======== DADOS PARA PROCESSAR ========

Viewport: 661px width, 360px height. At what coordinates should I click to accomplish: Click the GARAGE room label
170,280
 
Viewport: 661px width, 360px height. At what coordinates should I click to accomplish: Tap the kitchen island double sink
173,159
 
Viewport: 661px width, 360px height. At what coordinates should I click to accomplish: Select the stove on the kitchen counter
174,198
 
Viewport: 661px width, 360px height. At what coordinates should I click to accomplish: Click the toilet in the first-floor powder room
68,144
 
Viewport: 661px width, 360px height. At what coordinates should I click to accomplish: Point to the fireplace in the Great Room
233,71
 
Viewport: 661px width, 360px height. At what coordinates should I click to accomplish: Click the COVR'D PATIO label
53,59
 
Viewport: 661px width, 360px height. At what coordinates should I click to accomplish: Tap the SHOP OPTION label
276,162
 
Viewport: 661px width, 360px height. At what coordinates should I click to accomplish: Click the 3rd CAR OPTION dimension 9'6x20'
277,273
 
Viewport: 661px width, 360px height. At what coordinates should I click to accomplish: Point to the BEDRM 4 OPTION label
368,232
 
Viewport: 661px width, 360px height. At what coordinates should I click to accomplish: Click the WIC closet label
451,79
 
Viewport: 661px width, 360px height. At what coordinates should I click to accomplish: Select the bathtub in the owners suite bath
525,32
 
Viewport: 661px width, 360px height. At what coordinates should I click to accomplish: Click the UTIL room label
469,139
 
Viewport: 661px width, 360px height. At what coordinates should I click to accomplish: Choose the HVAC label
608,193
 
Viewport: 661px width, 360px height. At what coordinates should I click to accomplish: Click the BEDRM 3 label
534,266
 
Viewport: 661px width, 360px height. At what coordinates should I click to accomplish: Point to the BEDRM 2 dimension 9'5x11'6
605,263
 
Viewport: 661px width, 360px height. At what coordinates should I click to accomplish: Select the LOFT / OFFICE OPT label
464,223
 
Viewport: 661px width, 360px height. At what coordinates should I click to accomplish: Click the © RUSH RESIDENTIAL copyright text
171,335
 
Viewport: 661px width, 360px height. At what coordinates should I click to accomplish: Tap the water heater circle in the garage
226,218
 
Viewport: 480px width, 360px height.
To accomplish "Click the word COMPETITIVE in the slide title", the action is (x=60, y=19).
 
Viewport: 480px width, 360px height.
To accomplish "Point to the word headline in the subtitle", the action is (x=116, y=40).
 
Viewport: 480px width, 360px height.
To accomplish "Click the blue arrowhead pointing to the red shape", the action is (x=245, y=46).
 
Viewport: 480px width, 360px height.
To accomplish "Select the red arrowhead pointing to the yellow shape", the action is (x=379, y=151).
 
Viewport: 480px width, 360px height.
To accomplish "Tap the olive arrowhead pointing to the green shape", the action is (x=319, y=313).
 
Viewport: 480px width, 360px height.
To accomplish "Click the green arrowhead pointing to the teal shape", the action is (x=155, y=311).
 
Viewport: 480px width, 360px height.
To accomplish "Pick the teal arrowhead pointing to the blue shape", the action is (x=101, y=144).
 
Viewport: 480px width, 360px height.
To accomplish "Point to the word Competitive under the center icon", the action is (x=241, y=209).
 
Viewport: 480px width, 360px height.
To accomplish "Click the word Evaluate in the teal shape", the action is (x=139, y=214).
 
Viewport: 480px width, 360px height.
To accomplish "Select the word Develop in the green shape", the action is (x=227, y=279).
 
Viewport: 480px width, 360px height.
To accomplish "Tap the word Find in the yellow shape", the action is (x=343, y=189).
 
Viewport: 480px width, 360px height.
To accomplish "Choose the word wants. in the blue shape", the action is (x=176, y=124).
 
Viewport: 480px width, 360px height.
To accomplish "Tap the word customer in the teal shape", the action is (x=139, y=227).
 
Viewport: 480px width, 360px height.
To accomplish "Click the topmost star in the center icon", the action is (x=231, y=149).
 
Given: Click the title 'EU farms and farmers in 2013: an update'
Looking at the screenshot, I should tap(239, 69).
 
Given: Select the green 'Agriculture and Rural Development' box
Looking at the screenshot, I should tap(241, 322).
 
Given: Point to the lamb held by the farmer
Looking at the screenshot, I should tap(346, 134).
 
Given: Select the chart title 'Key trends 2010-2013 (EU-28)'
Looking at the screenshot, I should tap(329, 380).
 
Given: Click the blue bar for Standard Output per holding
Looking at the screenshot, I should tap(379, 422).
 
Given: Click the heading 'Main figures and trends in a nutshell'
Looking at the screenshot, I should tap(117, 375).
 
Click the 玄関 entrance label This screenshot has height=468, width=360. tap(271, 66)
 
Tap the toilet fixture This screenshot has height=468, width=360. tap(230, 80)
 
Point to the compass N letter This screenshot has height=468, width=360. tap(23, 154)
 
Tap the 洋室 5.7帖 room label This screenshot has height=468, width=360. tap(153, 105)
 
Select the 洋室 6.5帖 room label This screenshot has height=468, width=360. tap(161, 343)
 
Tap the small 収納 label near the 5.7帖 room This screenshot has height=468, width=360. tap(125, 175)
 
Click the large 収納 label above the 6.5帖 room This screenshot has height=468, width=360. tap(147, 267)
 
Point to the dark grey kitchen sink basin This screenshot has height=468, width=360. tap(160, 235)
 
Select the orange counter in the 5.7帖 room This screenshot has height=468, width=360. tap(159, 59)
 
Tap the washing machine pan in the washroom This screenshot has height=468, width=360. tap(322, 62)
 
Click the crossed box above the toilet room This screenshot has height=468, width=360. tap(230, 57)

========

| PROBLEMA A RESOLVER |
Reproduza toda a listagem acima, substituindo "Viewport" por "Screen" em todas as ocorrências e mantendo o restante inalterado.

| RESPOSTA CORRETA |
Screen: 661px width, 360px height. At what coordinates should I click to accomplish: Click the GARAGE room label
170,280
 
Screen: 661px width, 360px height. At what coordinates should I click to accomplish: Tap the kitchen island double sink
173,159
 
Screen: 661px width, 360px height. At what coordinates should I click to accomplish: Select the stove on the kitchen counter
174,198
 
Screen: 661px width, 360px height. At what coordinates should I click to accomplish: Click the toilet in the first-floor powder room
68,144
 
Screen: 661px width, 360px height. At what coordinates should I click to accomplish: Point to the fireplace in the Great Room
233,71
 
Screen: 661px width, 360px height. At what coordinates should I click to accomplish: Click the COVR'D PATIO label
53,59
 
Screen: 661px width, 360px height. At what coordinates should I click to accomplish: Tap the SHOP OPTION label
276,162
 
Screen: 661px width, 360px height. At what coordinates should I click to accomplish: Click the 3rd CAR OPTION dimension 9'6x20'
277,273
 
Screen: 661px width, 360px height. At what coordinates should I click to accomplish: Point to the BEDRM 4 OPTION label
368,232
 
Screen: 661px width, 360px height. At what coordinates should I click to accomplish: Click the WIC closet label
451,79
 
Screen: 661px width, 360px height. At what coordinates should I click to accomplish: Select the bathtub in the owners suite bath
525,32
 
Screen: 661px width, 360px height. At what coordinates should I click to accomplish: Click the UTIL room label
469,139
 
Screen: 661px width, 360px height. At what coordinates should I click to accomplish: Choose the HVAC label
608,193
 
Screen: 661px width, 360px height. At what coordinates should I click to accomplish: Click the BEDRM 3 label
534,266
 
Screen: 661px width, 360px height. At what coordinates should I click to accomplish: Point to the BEDRM 2 dimension 9'5x11'6
605,263
 
Screen: 661px width, 360px height. At what coordinates should I click to accomplish: Select the LOFT / OFFICE OPT label
464,223
 
Screen: 661px width, 360px height. At what coordinates should I click to accomplish: Click the © RUSH RESIDENTIAL copyright text
171,335
 
Screen: 661px width, 360px height. At what coordinates should I click to accomplish: Tap the water heater circle in the garage
226,218
 
Screen: 480px width, 360px height.
To accomplish "Click the word COMPETITIVE in the slide title", the action is (x=60, y=19).
 
Screen: 480px width, 360px height.
To accomplish "Point to the word headline in the subtitle", the action is (x=116, y=40).
 
Screen: 480px width, 360px height.
To accomplish "Click the blue arrowhead pointing to the red shape", the action is (x=245, y=46).
 
Screen: 480px width, 360px height.
To accomplish "Select the red arrowhead pointing to the yellow shape", the action is (x=379, y=151).
 
Screen: 480px width, 360px height.
To accomplish "Tap the olive arrowhead pointing to the green shape", the action is (x=319, y=313).
 
Screen: 480px width, 360px height.
To accomplish "Click the green arrowhead pointing to the teal shape", the action is (x=155, y=311).
 
Screen: 480px width, 360px height.
To accomplish "Pick the teal arrowhead pointing to the blue shape", the action is (x=101, y=144).
 
Screen: 480px width, 360px height.
To accomplish "Point to the word Competitive under the center icon", the action is (x=241, y=209).
 
Screen: 480px width, 360px height.
To accomplish "Click the word Evaluate in the teal shape", the action is (x=139, y=214).
 
Screen: 480px width, 360px height.
To accomplish "Select the word Develop in the green shape", the action is (x=227, y=279).
 
Screen: 480px width, 360px height.
To accomplish "Tap the word Find in the yellow shape", the action is (x=343, y=189).
 
Screen: 480px width, 360px height.
To accomplish "Choose the word wants. in the blue shape", the action is (x=176, y=124).
 
Screen: 480px width, 360px height.
To accomplish "Tap the word customer in the teal shape", the action is (x=139, y=227).
 
Screen: 480px width, 360px height.
To accomplish "Click the topmost star in the center icon", the action is (x=231, y=149).
 
Given: Click the title 'EU farms and farmers in 2013: an update'
Looking at the screenshot, I should tap(239, 69).
 
Given: Select the green 'Agriculture and Rural Development' box
Looking at the screenshot, I should tap(241, 322).
 
Given: Point to the lamb held by the farmer
Looking at the screenshot, I should tap(346, 134).
 
Given: Select the chart title 'Key trends 2010-2013 (EU-28)'
Looking at the screenshot, I should tap(329, 380).
 
Given: Click the blue bar for Standard Output per holding
Looking at the screenshot, I should tap(379, 422).
 
Given: Click the heading 'Main figures and trends in a nutshell'
Looking at the screenshot, I should tap(117, 375).
 
Click the 玄関 entrance label This screenshot has height=468, width=360. tap(271, 66)
 
Tap the toilet fixture This screenshot has height=468, width=360. tap(230, 80)
 
Point to the compass N letter This screenshot has height=468, width=360. tap(23, 154)
 
Tap the 洋室 5.7帖 room label This screenshot has height=468, width=360. tap(153, 105)
 
Select the 洋室 6.5帖 room label This screenshot has height=468, width=360. tap(161, 343)
 
Tap the small 収納 label near the 5.7帖 room This screenshot has height=468, width=360. tap(125, 175)
 
Click the large 収納 label above the 6.5帖 room This screenshot has height=468, width=360. tap(147, 267)
 
Point to the dark grey kitchen sink basin This screenshot has height=468, width=360. tap(160, 235)
 
Select the orange counter in the 5.7帖 room This screenshot has height=468, width=360. tap(159, 59)
 
Tap the washing machine pan in the washroom This screenshot has height=468, width=360. tap(322, 62)
 
Click the crossed box above the toilet room This screenshot has height=468, width=360. tap(230, 57)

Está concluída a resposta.